En 1929, Bertrand Russell publicó
uno de sus más polémicos libros: Matrimonio
y moralidad. En él opinaba que el sexo entre un hombre y una mujer que no
están casados entre sí no es necesariamente inmoral si ellos realmente se aman,
y “defendió los «matrimonios experimentales» o «matrimonios de compañía»,
relaciones formalizadas donde jóvenes podían tener de forma legítima relaciones
sexuales sin esperar permanecer casados a largo plazo o tener hijos”
(Wikipedia, artículo “Bertrand Russell”). También afirmaba que el divorcio
debía ser cosa sencilla y expeditiva en los matrimonios carentes de hijos, pero
excepcional cuando los hijos ya estaban presentes. En este último caso, no hay
que divorciarse, para favorecer el entorno familiar, pero los padres podrán ser
infieles a sabiendas del otro y no habrá motivo de quejas (esto lo escribía
Russell pensando en su propio caso: su esposa estaba embarazada… de su amante).

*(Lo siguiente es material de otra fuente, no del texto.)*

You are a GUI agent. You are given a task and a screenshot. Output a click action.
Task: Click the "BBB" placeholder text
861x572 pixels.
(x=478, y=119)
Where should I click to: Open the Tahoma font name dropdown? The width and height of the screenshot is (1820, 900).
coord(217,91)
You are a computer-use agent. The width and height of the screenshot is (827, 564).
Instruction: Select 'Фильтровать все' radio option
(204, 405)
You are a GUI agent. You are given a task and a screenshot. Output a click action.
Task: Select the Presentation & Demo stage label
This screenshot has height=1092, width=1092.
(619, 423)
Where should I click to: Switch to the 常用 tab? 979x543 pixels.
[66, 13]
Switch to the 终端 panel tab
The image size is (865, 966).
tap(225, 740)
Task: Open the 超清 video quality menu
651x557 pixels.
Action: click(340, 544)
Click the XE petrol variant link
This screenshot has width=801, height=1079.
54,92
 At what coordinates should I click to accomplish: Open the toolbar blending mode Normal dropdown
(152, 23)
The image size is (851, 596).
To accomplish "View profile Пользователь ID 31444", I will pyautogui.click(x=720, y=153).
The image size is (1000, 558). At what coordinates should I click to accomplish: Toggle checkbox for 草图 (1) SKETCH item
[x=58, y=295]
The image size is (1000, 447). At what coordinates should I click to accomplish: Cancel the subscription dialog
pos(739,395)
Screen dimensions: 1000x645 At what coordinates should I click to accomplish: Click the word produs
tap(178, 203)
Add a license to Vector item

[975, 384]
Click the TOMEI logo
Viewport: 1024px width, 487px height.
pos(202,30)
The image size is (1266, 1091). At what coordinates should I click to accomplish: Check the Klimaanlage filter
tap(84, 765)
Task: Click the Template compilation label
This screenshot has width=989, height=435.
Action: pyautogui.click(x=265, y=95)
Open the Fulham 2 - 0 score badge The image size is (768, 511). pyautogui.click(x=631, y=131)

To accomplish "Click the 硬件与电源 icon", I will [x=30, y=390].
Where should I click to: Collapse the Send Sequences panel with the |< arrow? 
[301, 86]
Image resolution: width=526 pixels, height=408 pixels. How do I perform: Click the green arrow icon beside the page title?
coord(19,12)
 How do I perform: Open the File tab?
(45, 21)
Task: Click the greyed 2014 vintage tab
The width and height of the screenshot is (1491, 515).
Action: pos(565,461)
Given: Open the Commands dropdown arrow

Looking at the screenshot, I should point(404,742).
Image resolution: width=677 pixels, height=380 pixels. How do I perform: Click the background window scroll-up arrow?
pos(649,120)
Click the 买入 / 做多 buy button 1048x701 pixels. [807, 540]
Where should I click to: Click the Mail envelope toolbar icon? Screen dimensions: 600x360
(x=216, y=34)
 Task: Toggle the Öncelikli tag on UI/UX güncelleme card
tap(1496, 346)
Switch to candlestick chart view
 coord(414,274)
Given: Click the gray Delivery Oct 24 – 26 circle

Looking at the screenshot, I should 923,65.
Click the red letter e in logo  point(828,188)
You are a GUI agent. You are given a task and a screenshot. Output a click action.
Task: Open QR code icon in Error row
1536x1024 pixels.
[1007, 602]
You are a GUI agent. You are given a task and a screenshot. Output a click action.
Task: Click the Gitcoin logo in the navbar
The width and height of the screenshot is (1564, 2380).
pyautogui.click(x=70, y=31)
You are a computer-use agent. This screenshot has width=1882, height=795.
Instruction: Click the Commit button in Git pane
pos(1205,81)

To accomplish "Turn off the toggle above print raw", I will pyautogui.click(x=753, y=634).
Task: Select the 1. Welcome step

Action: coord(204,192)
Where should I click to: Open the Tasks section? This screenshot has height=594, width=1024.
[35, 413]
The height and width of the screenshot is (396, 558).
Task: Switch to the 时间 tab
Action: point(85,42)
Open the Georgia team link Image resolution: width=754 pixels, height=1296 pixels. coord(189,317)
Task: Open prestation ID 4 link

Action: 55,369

Todos estos puntos de vista relativos a la moral sexual matrimonial
escandalizaron a la Inglaterra de su época y también a su examigo Wittgenstein,
que no era un puritano, pero tampoco hacía escuela con sus debilidades:
Si una persona me dice que ha estado en los
peores lugares, yo no tengo derecho a juzgarla, pero si me dice que fue su
superior sabiduría la que le permitió ir allí, entonces sé que es un fraude
(citado en RM, p.
277).
Esto lo dice alguien que, si hacemos caso
a la hipótesis de Bartley, efectivamente ha estado en los peores lugares, pero
sufría grandes remordimientos por ello.
Los desbordes, en
materia de sexo, puede que sean inevitables, pero tampoco hay que sacar pecho y
hacer de la lujuria un estandarte. Si tengo que fijar posición, voy a situarme
en el medio, ni tan duro ni tan permisivo.